I HAVE seen the departure of a few prime ministers, starting in 1990 with Margaret Thatcher, aka Mrs Hacksaw in my old newspaper column.
Major, Blair, Brown, Cameron, May, Johnson, Truss and Sunak followed. Now Sir Keir Starmer is going too. His fall resembles one of those speeded-up films of decay, the solid flesh of majority rotting before your eyes.
That win nearly two years ago turned round Labour’s worst defeat since 1935 – an impressive achievement that soon enough impressed no-one much.
History will wonder where it all went wrong for Sir Keir, and so will I over the next few paragraphs.
Let’s start at the end. Starmer’s farewell speech, delivered with staccato grace, was heartfelt, brief, and a little odd. Then again, Starmer’s decline is itself a little odd.

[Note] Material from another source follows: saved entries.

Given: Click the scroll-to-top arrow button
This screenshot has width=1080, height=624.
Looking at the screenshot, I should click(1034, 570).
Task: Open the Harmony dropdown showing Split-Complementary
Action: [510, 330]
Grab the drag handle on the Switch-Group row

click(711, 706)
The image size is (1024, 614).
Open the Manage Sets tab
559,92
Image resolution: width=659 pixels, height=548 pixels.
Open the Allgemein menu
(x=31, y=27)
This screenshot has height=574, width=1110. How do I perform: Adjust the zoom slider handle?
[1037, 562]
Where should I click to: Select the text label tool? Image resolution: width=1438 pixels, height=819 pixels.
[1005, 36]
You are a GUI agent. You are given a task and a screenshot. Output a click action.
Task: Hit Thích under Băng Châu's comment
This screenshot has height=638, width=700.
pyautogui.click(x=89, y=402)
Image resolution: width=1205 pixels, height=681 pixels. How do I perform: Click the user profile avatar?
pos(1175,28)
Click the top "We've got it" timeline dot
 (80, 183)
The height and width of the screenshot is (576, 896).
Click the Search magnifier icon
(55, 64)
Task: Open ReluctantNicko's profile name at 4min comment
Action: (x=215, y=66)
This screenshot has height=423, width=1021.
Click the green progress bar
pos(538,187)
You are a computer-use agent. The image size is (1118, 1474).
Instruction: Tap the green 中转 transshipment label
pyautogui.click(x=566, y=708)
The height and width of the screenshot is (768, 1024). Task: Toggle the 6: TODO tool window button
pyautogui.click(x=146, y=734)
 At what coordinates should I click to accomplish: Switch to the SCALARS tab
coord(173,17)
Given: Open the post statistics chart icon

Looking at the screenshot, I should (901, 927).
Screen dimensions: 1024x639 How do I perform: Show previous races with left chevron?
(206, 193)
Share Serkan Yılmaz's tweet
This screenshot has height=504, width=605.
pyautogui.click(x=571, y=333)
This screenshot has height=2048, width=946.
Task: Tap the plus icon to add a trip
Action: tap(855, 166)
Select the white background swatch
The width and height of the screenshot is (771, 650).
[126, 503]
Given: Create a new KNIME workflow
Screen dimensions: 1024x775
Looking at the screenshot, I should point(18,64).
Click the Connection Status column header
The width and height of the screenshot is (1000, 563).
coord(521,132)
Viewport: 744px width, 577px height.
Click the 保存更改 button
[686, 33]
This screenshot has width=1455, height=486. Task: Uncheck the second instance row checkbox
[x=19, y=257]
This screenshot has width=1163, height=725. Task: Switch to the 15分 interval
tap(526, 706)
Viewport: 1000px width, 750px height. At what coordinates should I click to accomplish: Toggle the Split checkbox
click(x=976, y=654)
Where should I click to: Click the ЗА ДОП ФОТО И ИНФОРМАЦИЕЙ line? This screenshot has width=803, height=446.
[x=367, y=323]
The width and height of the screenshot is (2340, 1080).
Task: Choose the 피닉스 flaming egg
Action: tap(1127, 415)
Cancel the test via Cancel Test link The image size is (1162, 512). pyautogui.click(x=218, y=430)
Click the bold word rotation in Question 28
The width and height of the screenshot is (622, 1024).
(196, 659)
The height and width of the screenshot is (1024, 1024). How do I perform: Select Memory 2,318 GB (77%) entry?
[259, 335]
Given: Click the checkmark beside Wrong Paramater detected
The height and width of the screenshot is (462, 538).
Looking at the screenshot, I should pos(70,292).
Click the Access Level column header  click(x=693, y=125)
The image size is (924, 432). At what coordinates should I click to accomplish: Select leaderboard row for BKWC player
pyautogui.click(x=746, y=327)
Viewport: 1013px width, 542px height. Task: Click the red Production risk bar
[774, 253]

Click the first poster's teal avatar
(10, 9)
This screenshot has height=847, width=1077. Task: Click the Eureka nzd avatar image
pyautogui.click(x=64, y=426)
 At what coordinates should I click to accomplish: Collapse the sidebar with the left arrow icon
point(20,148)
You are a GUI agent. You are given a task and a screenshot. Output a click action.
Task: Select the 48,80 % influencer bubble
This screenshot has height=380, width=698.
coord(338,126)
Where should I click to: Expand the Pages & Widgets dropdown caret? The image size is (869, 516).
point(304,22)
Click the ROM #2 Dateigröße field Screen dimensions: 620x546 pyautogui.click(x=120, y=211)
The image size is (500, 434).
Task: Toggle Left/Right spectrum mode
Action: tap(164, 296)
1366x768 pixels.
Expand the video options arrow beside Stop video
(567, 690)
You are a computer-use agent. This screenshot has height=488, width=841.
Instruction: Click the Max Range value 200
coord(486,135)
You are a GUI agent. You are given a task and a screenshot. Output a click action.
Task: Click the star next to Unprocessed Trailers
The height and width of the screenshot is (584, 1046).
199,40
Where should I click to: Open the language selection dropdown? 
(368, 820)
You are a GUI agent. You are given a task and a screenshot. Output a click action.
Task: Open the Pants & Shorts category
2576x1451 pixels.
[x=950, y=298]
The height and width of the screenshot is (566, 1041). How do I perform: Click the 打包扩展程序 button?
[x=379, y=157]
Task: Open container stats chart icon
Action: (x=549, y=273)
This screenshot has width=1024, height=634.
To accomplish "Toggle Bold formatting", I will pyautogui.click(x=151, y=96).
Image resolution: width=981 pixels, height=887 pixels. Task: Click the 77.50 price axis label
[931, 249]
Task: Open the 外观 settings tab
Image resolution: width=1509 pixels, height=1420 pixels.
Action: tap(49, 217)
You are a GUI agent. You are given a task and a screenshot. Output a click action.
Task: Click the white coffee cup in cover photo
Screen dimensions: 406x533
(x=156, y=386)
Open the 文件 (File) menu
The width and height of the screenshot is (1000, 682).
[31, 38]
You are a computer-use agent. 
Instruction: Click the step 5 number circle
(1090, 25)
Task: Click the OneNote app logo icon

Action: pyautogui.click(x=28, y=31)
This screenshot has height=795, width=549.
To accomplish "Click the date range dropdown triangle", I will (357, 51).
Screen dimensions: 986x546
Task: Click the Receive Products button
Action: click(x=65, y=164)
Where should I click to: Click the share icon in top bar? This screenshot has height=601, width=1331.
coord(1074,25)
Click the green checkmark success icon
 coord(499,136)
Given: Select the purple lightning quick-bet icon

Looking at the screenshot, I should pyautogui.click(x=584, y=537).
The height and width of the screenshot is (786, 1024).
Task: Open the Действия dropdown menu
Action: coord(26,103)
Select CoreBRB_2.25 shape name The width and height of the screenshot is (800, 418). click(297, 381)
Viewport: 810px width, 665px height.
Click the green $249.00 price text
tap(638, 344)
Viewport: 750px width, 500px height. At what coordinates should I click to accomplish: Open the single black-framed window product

Exactly why he ended up facing such hostility remains a mystery. He has done nothing wrong and leaves untouched by scandal or corruption; he didn’t crash the economy overnight, like Truss. He was diligent and hard-working, unlike Johnson. He threw himself into the job, at great cost to his family.
In the end, and in simple language, people didn’t seem to like him. Or that was the message put out so often it became its own truth. Unpopular opinion: he deserved better, but it’s too late to worry about that now.
Many on the left and the right wanted Starmer to fail from the off. As did the usual suspect newspapers, determined to swing a wrecking ball at whatever Starmer did, hoping to crack the foundations. Then the broadcasters gave that ball another push, led by the BBC’s frightful political editor, Chris Mason. And a right-wing media agenda was established as fact.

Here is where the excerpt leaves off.